When administering a Linux server, especially when several people share root access (with sudo, don’t give out that root password!) – it’s important to know when other root users are logged in. This is also a simple form of intrusion detection, since as soon as someone logs into the root shell an email will be dispatched out.
This only happens when the .bashrc file is executed; just using the “sudo” command will not trigger this, but “sudo su – ” will. I also used “chattr +i” to the .bashrc file to set the immutable bit, so the file cannot be modified or changed, not even by the root user. On my server, it also sends a text message to my phone as soon as someone logs in as root. The message will show the username that executed the sudo command, and the IP address that the user is remotely logged in from.
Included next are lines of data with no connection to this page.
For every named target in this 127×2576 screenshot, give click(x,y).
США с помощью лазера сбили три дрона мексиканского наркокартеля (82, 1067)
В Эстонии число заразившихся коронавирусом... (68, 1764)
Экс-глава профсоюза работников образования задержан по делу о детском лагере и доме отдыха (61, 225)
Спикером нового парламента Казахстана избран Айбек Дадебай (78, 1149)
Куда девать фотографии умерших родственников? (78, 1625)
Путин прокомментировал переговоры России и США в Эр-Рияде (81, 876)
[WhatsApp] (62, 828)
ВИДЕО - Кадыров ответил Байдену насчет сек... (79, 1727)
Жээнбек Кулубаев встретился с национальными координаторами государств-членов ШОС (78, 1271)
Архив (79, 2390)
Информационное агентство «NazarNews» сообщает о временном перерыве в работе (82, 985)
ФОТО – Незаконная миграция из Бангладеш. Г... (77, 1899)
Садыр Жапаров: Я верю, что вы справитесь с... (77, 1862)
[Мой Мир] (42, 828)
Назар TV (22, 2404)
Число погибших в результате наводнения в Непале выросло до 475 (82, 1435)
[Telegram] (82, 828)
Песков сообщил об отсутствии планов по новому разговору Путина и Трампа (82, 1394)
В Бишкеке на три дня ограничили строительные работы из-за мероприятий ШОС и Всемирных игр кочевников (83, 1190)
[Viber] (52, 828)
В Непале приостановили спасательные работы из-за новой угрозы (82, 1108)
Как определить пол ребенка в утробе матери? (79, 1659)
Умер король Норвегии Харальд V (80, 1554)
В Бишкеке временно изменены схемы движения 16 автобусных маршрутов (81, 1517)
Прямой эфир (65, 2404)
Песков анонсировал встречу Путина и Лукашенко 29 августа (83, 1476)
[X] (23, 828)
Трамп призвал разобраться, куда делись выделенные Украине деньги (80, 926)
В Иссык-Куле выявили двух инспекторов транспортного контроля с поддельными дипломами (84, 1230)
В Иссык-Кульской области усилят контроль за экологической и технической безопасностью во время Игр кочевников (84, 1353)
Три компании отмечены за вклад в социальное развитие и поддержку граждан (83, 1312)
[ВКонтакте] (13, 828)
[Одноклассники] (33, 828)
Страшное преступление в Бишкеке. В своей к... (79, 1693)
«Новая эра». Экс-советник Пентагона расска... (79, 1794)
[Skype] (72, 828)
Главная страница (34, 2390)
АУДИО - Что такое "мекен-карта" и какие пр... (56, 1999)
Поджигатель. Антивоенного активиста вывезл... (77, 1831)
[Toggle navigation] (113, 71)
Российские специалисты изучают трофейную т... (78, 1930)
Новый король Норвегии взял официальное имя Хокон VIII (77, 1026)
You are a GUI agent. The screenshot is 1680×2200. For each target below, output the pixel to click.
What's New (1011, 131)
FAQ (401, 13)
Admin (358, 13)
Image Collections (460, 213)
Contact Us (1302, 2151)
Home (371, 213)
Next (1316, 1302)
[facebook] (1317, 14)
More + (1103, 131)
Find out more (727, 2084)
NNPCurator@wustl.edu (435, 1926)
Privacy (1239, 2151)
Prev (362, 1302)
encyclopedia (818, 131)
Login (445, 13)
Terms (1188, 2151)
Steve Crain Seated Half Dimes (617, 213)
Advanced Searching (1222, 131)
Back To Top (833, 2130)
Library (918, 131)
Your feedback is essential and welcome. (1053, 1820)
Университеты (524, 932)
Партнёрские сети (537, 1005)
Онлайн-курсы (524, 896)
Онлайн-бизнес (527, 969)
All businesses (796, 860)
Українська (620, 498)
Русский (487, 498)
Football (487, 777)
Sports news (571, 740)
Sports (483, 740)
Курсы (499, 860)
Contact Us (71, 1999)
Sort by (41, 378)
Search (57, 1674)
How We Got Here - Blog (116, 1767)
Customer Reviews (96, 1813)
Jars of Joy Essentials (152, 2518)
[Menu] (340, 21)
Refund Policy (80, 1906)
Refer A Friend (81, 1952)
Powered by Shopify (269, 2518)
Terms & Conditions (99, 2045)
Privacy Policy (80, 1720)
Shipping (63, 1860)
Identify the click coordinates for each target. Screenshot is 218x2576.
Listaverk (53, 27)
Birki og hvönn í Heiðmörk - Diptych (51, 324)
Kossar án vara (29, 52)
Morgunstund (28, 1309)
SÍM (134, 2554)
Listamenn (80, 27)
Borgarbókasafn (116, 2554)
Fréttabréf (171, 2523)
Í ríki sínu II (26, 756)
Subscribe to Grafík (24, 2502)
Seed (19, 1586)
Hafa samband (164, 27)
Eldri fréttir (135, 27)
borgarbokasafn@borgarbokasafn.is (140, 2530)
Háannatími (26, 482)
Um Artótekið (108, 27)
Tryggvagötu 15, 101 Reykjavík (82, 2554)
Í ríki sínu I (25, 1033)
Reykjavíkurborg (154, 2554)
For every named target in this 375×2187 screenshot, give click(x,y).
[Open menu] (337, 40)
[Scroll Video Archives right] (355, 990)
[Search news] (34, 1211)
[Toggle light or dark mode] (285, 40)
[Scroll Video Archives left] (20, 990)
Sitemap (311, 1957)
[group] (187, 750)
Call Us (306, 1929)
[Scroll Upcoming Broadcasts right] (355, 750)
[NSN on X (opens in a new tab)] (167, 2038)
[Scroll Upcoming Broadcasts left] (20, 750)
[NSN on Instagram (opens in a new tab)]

echo -e “`date`\n`who -m –ips|awk ‘{print $1” “$5}’|sed -e ‘s|(||g’ -e ‘s|)||g’ -e ‘s|-|.|g’|cut -d: -f1`” | mail -s “root login alert” email@yourdomain.com
Here’s what the script outputs in the message that it emails:
Tue May 18 15:22:23 CDT 2010
username 123.123.123.123
1 Comment
This is of course easily defeated, which makes it more dangerous then having it. You could make this much better by NOT sticking it in the .bashrc file, since users can simply change the default shell or change permissions or just rewrite the file, especially if they have root access. It’d be much better to limit root access (since most “need root” problems can be solved with the proper application of groups) and to make use of the sudo log, since it was built specifically for this. Just use visudo to edit your sudoers file to enable logging, and then lock down all your other users root abilities, since it’s unlikely they need full root anyways.